Frozen French fries you buy at the supermarket can have a similarly poor nutrition profile, so buyer beware.
Tallman puts this on the list due to the high amounts of sodium found in the product.
“These calzones often have about 1,700 mg of sodium in just one serving! An excess of sodium in the diet can lead to increased blood pressure,” she said.
Considering you can hit your daily sodium allotment in just one frozen calzone, it may be worth a pass.
Sweet and Sour Chicken
“Sweet and sour chicken is a good source of protein (from the chicken), but is secretly packed with a ton of added sugar,” said Tallman. “Some have upwards of 40g of added sugar per serving. Added sugar is negative for your health because it can increase the risk of obesity, which leads to heart disease.”

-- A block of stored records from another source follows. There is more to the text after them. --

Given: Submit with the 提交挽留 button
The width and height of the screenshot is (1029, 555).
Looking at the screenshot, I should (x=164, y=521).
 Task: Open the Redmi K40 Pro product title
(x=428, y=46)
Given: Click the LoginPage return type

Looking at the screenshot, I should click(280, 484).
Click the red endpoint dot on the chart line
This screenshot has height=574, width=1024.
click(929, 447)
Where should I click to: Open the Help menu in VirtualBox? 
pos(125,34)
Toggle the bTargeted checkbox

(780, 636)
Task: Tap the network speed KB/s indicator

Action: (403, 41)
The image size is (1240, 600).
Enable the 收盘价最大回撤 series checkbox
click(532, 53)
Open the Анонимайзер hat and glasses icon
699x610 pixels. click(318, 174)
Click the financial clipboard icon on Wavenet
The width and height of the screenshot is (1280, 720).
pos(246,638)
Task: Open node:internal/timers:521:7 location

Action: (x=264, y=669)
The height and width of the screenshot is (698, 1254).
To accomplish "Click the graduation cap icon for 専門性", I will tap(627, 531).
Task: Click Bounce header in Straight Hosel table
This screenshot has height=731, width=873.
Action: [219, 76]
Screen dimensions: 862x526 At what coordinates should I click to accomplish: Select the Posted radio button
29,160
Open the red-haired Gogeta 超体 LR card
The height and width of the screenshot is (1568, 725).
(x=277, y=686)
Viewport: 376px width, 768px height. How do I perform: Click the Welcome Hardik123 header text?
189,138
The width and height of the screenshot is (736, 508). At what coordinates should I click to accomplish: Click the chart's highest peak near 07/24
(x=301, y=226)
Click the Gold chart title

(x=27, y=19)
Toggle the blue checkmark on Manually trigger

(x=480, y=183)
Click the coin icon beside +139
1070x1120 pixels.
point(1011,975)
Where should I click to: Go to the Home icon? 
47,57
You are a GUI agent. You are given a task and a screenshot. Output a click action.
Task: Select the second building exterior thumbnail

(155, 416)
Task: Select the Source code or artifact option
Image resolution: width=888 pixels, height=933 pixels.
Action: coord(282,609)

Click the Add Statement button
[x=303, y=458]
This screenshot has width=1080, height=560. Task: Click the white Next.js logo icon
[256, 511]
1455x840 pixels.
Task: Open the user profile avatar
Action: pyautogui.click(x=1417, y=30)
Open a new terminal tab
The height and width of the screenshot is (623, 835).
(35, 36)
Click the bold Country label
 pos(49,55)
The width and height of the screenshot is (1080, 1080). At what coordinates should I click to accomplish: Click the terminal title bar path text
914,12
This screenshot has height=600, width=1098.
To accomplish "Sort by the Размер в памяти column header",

If you’re craving sweet and sour chicken, try making it from scratch; that way, you can control exactly how much sugar you use.
Frozen Toaster Pastries
Add this popular breakfast item to your list of foods to avoid in the frozen foods aisle.
“Frozen breakfast pastries consist of several forms of highly processed carbohydrates and sugar with no real nutritional value, not to mention all the chemical preservatives. Regular intake of these kinds of highly processed foods — high in refined white flour, refined sugar and high fructose corn syrup — is associated with a poor lipid profile,” said McMordie, referring to a study published in Current Atherosclerosis Reports on carbohydrates and blood lipids.
“High triglyceride and LDL cholesterol levels in the blood, caused by high refined carb intake, is a major risk factor for heart disease.” Skip the toaster pastries and opt for a breakfast that has a balance of healthy fat, protein, and carbohydrates from whole grains or fruit.”
How about whipping up some nutritious apple pie breakfast tacos?
Frozen Baked Goods
There are other frozen sweets you may want to skip.
“Frozen baked goods, such as cinnamon rolls, biscuits, waffles and dessert items are loaded with salt, sugar and fat,” said Lago, nodding at a 2019 study published in BMJ about the connection between ultra-processed foods and the risk of heart disease.
“While they may be a convenient breakfast or sweet treat, these items should never be a staple in one’s diet,” Lago added. “Many times, even though you cannot taste the salt, it’s still there in many baked goods. Items in the frozen baked goods category are [also] often low in fiber and vitamin density.”